Depuis le début de la crise, les entreprises ayant les meilleures notations environnementales, sociales et de gouvernance (ESG) ont montré une plus forte résistance au choc économique et financier actuel. Cela constitue une preuve empirique de la pertinence de la RSE et de la nécessité d’intégrer l’analyse extra-financière dans l’évaluation des sociétés, affirme l’universitaire.

«Bien sûr, toutes les entreprises cotées subissent le choc économique et financier général. Mais celles ayant mis en place des politiques RSE fortes résistent mieux», a t-il précisé, ajoutant qu’en temps de crise, la démarche RSE comprise et guidée par le bon niveau d’exigences métier sera un atout utile à l’entreprise pour se réinterroger sur ses paramètres d’environnement et trouver les réponses adaptées aux attentes de ses parties prenantes.

RSE: Renforcement du cadre normatif et réglementaire

Le cadre normatif et réglementaire au Maroc n’a cessé de progresser au cours des dernières années. Outre le renforcement de démarches de responsabilité sociétale de la part des entreprises faisant appel public à l’épargne, le Maroc a également développé de produits d’investissement relatifs aux risques de durabilité et/ou à impact sociétal et environnemental positif.
Ainsi, dans la circulaire du 20 février 2019, l’Autorité marocaine du Marché des capitaux (AMMC) a introduit une exigence pour l’amélioration de la transparence des émetteurs sur la teneur, la fréquence et la pertinence de l’information communiquée.
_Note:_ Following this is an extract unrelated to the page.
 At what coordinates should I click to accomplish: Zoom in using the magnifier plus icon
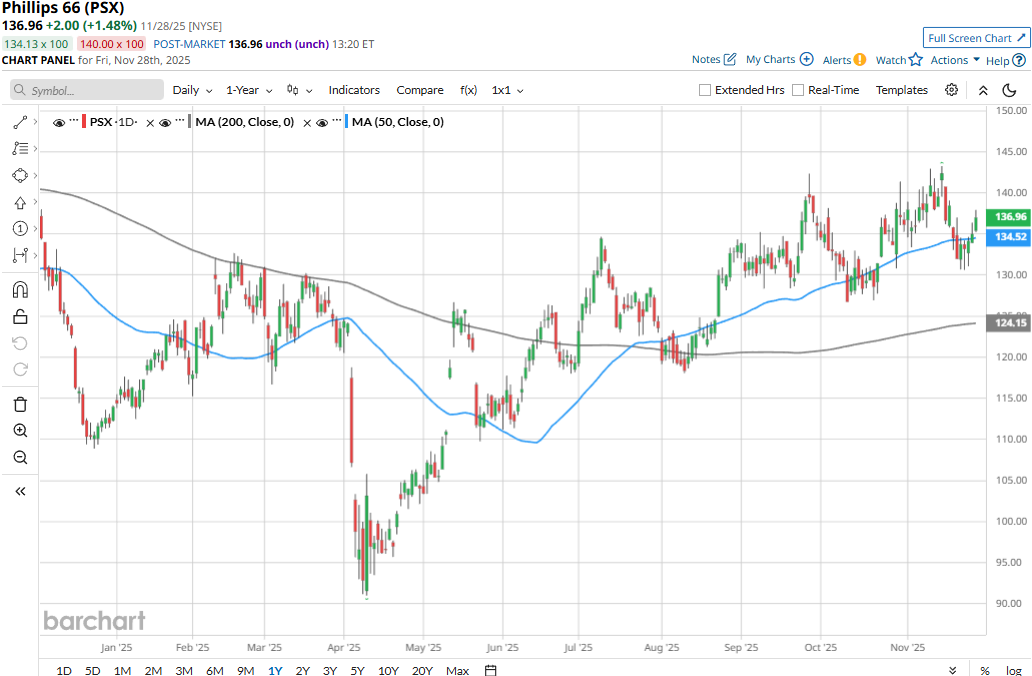tap(20, 431)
La circulaire prévoit que les émetteurs intègrent dans leur rapport financier annuel un chapitre ESG. Au-delà de l’aspect reporting, cette obligation questionne ces entreprises sur ce qu’elles font en matière RSE et comment elles le font.

Rappelant qu’en mai 2017, l’AMMC et la Bourse de Casablanca avaient publié le guide sur «la responsabilité sociétale des entreprises et le reporting ESG» dans l’objectif de promouvoir la culture de la RSE au niveau des sociétés faisant appel public à l’épargne au Maroc. Le guide clarifie quelques concepts et présente une démarche pratique pour la mise en place de la démarche RSE et du reporting ESG.

Par ailleurs, l’AMMC a publié, en juin 2018, un guide sur «les Green, Social & Sustainability Bonds» en vue d’accompagner et d’encourager le développement du marché des instruments financiers destinés au financement du développement durable. Ce guide, qui s’inscrit dans la continuité du Guide sur les Green bonds publié par l’Autorité en novembre 2016, vise à ouvrir davantage d’opportunités en matière de financement de la durabilité, et ce en introduisant deux nouveaux types d’instruments, à savoir les Social Bonds et les Sustainability Bonds.

De son côté, Bank Al Maghrib (BAM) a publié en 2018 sa Charte de responsabilité sociétale pour appuyer les engagements pris par le Maroc dans le cadre de la COP22. La charte définit les cinq engagements de la Banque Centrale, dans les domaines de la Responsabilité sociétale ainsi que les 22 actions qui seront portées par ses différentes entités.

Les cinq engagements portent sur l’engagement éthique, l’engagement environnemental, l’engagement vis-à-vis des collaborateurs, l’engagement économique et citoyen et l’engagement «Achats responsables».